AI has undermined Google’s promise of carbon neutrality

The tech giant’s most recent environmental report states that, after 17 years, Google has abandoned its pledge to be carbon neutral because of the increase in emissions brought on by its pursuit of AI.

In order to offset the majority of the emissions it produces from its buildings and data centers, Google has stated that it has purchased enough clean energy since 2007. Yet as of 2023, the paper claims that Google has not “maintained operational carbon neutrality.”

This is due to a nearly 50% increase in Google’s greenhouse gas emissions since 2019, according to the corporation. The jump was attributed to rising energy requirements brought on by AI computation’s increased intensity as well as emissions from the larger infrastructural expenditure that AI necessitates.

The head of Google DeepMind, the company’s AI development lab, Demis Hassabis, has announced that Google will invest close to $100 billion in AI over the coming years. The company’s AI summaries in Search and Google’s Gemini, a large language model that can power a variety of AI tools and is intended to rival OpenAI’s ChatGPT, are the most obvious outcomes of that investment thus far.

But as Nathan Truitt, executive vice president of climate funding at the nonprofit American Forest Foundation, pointed out, there is a cost associated with that investment, and the environment pays the highest price.

AI will undoubtedly result in a sharp rise in emissions for the businesses that have made significant investments in it, according to Truitt. And it will result in an announcement similar to the one made by Google, wherein they will need to reevaluate their climate goals.

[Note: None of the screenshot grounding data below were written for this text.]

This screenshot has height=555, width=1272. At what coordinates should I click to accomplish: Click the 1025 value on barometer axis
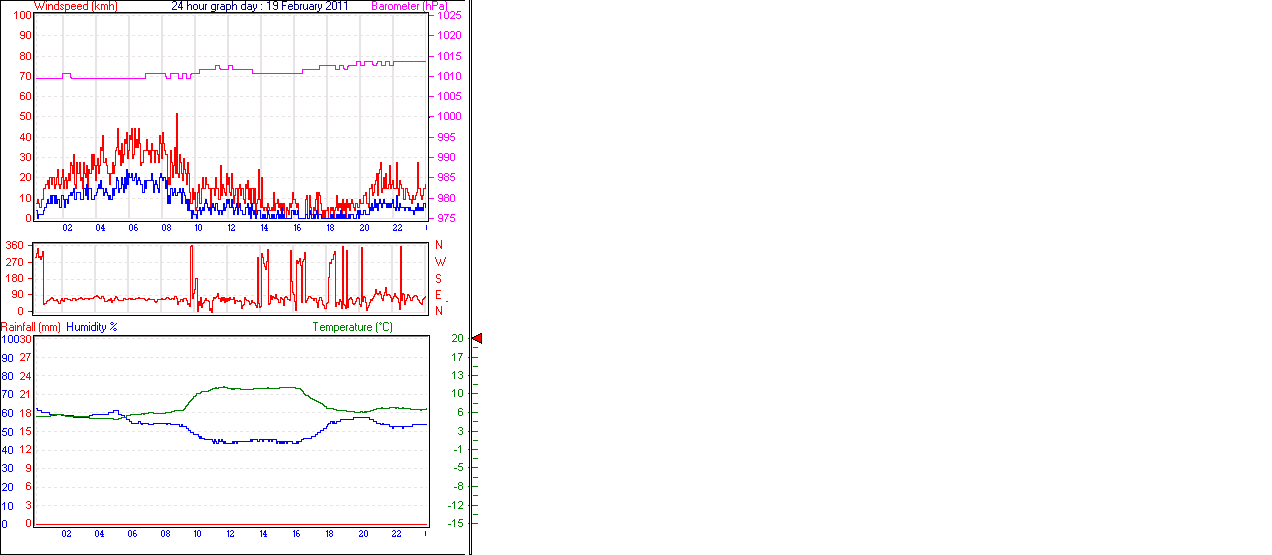(x=448, y=16)
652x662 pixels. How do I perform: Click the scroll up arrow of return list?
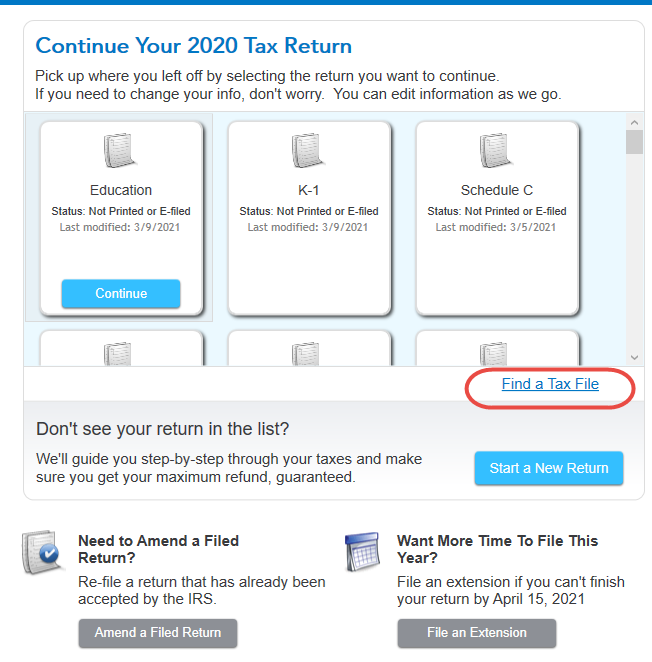pyautogui.click(x=634, y=122)
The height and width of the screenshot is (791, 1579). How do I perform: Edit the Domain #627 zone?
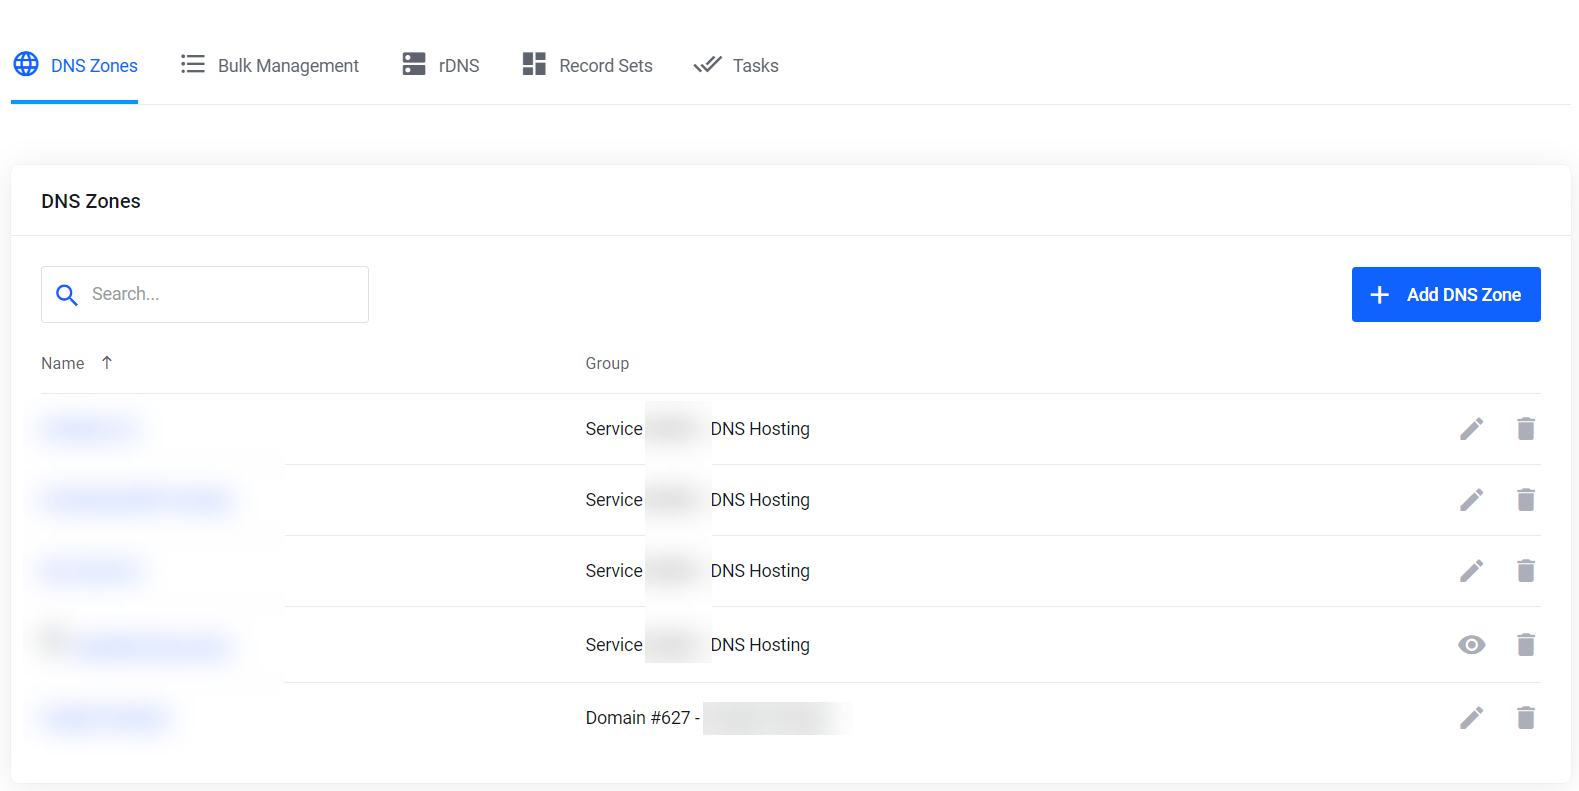click(x=1471, y=718)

Net-zero versus carbon neutral

Despite the news, Google has not given up on cutting its emissions entirely. Instead, the corporation outlined another objective in the report: achieving net-zero emissions by 2030.

A goal of net-zero emissions and a goal of carbon neutrality differ significantly. Without necessarily lowering emissions at the source, being carbon neutral means offsetting or neutralizing emissions through carbon-removal activities like planting trees or buying carbon credits. Truitt compared it to someone attempting to lose extra calories by exercising alone and not altering their diet. That would be fine in principle, but Truitt said it’s highly unlikely to work in reality.

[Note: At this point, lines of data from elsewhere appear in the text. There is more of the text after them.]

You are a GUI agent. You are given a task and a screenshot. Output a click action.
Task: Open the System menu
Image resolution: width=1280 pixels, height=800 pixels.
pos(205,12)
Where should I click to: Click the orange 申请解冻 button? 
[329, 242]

In contrast, net zero entails minimizing emissions at the source (the “diet”) and compensating for any leftover emissions by carbon removal operations (the “exercise” element).

This combination is “much much more effective, and also extremely ambitious,”. They will have to find quick solutions to a number of extremely difficult technological, logistical, budgetary, and economic problems at the same time, according to Truitt.

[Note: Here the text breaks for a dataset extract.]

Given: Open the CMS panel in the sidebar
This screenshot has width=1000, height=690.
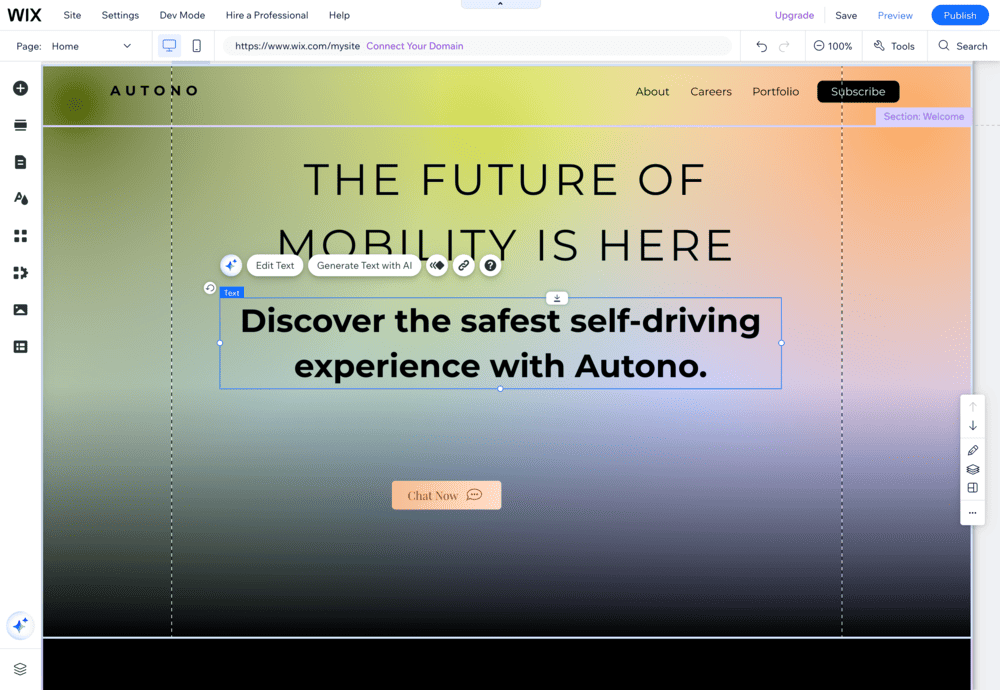Looking at the screenshot, I should click(20, 347).
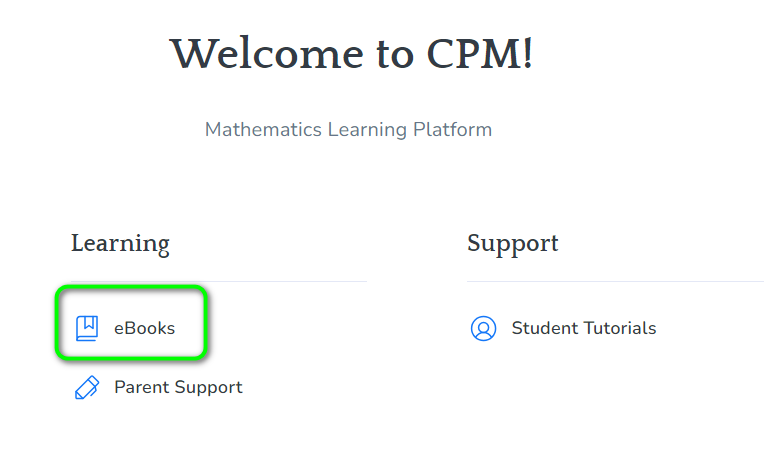Click the divider line under Support heading

tap(616, 282)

Google aims to have a more “certain” and “scalable” environmental impact by concentrating on both cutting greenhouse gas emissions and offsetting carbon emissions, according to the paper.

Aiming for net-zero emissions may also assist Google in avoiding criticism leveled at its claims of being carbon neutral by some experts. Critics have questioned whether planting a few thousand trees or paying tribes to conserve their forests are effective ways to “offset” carbon emissions.

Truitt wants organizations and advocacy groups to be understanding of companies that declare themselves carbon neutral, even in the face of criticism. He maintained that we shouldn’t punish businesses who make an effort to address environmental issues because doing so is riskier and more difficult than doing nothing at all.

Truitt believes that companies should be rewarded and allowed to make claims about using carbon offsets to address their emissions.

But he also said that he hoped businesses would become more leaders in climate policy and would no longer see it as a transactional issue.

According to Truitt, “I think we have to judge a company’s climate policies as a failure if they are doing everything right in terms of their specific carbon accounting policies, but they aren’t using that platform to figure out how to be part of the solution in terms of the systemic reform.”